§ **Selected extract**
┄┄┄┄┄┄┄┄┄┄┄┄┄┄┄┄┄┄┄┄
John G. Wenker continues to act as the funds' lead portfolio manager. Mr. Wenker has managed the funds since January 1992 and has worked in the financial industry since 1983. Chris J. Neuharth continues to manage the mortgage-backed securities portion of the funds. Mr. Neuharth has acted in that capacity since 2000 and has been in the financial industry since 1981.
HOW TO OBTAIN A COPY OF THE FUNDS' PROXY VOTING POLICIES
A description of the policies and procedures that the funds use to determine how to vote proxies relating to portfolio securities, as well as information regarding how the funds voted proxies relating to portfolio securities during the most recent 12 month period ended June 30, is available (1) without charge upon request by calling 800.677.FUND; (2) at firstamericanfunds.com; and (3) on the U.S. Securities and Exchange Commission's website at www.sec.gov.
┄┄┄┄┄┄┄┄┄┄┄┄┄┄┄┄┄┄┄┄
§ **Information provided**
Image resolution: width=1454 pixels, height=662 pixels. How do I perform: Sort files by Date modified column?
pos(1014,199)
┄┄┄┄┄┄┄┄┄┄┄┄┄┄┄┄┄┄┄┄
§ **Actions to take**
[A] Answer these questions about the fund management excerpt, one per line:
(i) Since when has Mr. Wenker managed the funds?
(ii) Which portion of the funds does Chris J. Neuharth manage?
(iii) What phone number can be called to request the proxy voting information?
[B] Reproduce the part of the fund management excerpt starting at "John G. Wenker" and ending at "industry since 1981.".
[C] Carry the fund management excerpt forward from its last sentence.
The data has no part in any of this.

§ **Answers to the problems**
[A]
(i) January 1992
(ii) The mortgage-backed securities portion
(iii) 800.677.FUND

[B]
John G. Wenker continues to act as the funds' lead portfolio manager. Mr. Wenker has managed the funds since January 1992 and has worked in the financial industry since 1983. Chris J. Neuharth continues to manage the mortgage-backed securities portion of the funds. Mr. Neuharth has acted in that capacity since 2000 and has been in the financial industry since 1981.

[C]
FORM N-Q HOLDINGS INFORMATION
The funds are required to file their complete schedule of portfolio holdings for the first and third quarters of each fiscal year with the Securities and Exchange Commission on Form N-Q. The funds' Forms N-Q are available (1) without charge upon request by calling 800.677.FUND and (2) on the U.S. Securities and Exchange Commission's website at www.sec.gov. In addition, you may review and copy the funds' Forms N-Q at the Commissions Public Reference Room in Washington D.C. You may obtain information on the operation of the Public Reference Room by calling 1-800-SEC-0330.
QUARTERLY PORTFOLIO HOLDINGS
The funds will make portfolio holdings information publicly available by posting the information at firstamericanfunds.com on a quarterly basis. The funds will attempt to post such information within 10 days of the quarter end.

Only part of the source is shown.